◆ What to produce:
Print every entry below again. Nothing may differ from the original.

◆ Excerpted data:

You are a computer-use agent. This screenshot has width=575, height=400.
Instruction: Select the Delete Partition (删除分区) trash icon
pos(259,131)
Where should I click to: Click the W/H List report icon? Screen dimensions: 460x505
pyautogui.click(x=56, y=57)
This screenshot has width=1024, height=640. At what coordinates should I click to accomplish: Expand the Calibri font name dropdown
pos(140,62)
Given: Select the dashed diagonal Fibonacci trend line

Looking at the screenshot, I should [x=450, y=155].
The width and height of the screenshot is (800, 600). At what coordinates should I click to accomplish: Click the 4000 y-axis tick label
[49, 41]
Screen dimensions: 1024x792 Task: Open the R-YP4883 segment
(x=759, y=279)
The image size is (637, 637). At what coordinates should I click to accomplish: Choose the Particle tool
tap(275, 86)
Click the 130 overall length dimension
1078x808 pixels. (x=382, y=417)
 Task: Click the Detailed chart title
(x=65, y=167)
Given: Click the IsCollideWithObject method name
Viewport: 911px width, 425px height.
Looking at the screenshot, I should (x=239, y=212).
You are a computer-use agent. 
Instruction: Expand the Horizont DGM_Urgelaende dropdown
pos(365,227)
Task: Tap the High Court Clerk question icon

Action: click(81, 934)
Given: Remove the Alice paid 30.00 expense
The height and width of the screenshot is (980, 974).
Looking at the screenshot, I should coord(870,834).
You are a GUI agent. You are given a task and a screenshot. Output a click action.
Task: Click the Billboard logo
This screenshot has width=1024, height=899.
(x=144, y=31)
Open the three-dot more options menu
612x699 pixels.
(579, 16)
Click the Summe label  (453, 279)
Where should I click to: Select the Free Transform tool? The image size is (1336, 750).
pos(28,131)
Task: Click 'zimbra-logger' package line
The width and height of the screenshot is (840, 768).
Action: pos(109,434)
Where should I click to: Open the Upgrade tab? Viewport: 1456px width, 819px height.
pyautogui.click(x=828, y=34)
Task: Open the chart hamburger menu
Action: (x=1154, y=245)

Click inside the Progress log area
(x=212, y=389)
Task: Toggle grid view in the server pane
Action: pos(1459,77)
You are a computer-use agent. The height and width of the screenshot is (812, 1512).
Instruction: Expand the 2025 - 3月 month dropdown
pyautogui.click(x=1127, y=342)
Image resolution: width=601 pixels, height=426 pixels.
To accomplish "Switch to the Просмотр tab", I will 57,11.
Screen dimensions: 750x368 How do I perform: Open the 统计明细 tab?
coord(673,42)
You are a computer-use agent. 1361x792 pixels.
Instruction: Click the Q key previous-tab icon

◆ Task solution:
You are a computer-use agent. This screenshot has width=575, height=400.
Instruction: Select the Delete Partition (删除分区) trash icon
pos(259,131)
Where should I click to: Click the W/H List report icon? Screen dimensions: 460x505
pyautogui.click(x=56, y=57)
This screenshot has width=1024, height=640. At what coordinates should I click to accomplish: Expand the Calibri font name dropdown
pos(140,62)
Given: Select the dashed diagonal Fibonacci trend line

Looking at the screenshot, I should [x=450, y=155].
The width and height of the screenshot is (800, 600). At what coordinates should I click to accomplish: Click the 4000 y-axis tick label
[49, 41]
Screen dimensions: 1024x792 Task: Open the R-YP4883 segment
(x=759, y=279)
The image size is (637, 637). At what coordinates should I click to accomplish: Choose the Particle tool
tap(275, 86)
Click the 130 overall length dimension
1078x808 pixels. (x=382, y=417)
 Task: Click the Detailed chart title
(x=65, y=167)
Given: Click the IsCollideWithObject method name
Viewport: 911px width, 425px height.
Looking at the screenshot, I should (x=239, y=212).
You are a computer-use agent. 
Instruction: Expand the Horizont DGM_Urgelaende dropdown
pos(365,227)
Task: Tap the High Court Clerk question icon

Action: click(81, 934)
Given: Remove the Alice paid 30.00 expense
The height and width of the screenshot is (980, 974).
Looking at the screenshot, I should coord(870,834).
You are a GUI agent. You are given a task and a screenshot. Output a click action.
Task: Click the Billboard logo
This screenshot has width=1024, height=899.
(x=144, y=31)
Open the three-dot more options menu
612x699 pixels.
(579, 16)
Click the Summe label  (453, 279)
Where should I click to: Select the Free Transform tool? The image size is (1336, 750).
pos(28,131)
Task: Click 'zimbra-logger' package line
The width and height of the screenshot is (840, 768).
Action: pos(109,434)
Where should I click to: Open the Upgrade tab? Viewport: 1456px width, 819px height.
pyautogui.click(x=828, y=34)
Task: Open the chart hamburger menu
Action: (x=1154, y=245)

Click inside the Progress log area
(x=212, y=389)
Task: Toggle grid view in the server pane
Action: pos(1459,77)
You are a computer-use agent. The height and width of the screenshot is (812, 1512).
Instruction: Expand the 2025 - 3月 month dropdown
pyautogui.click(x=1127, y=342)
Image resolution: width=601 pixels, height=426 pixels.
To accomplish "Switch to the Просмотр tab", I will 57,11.
Screen dimensions: 750x368 How do I perform: Open the 统计明细 tab?
coord(673,42)
You are a computer-use agent. 1361x792 pixels.
Instruction: Click the Q key previous-tab icon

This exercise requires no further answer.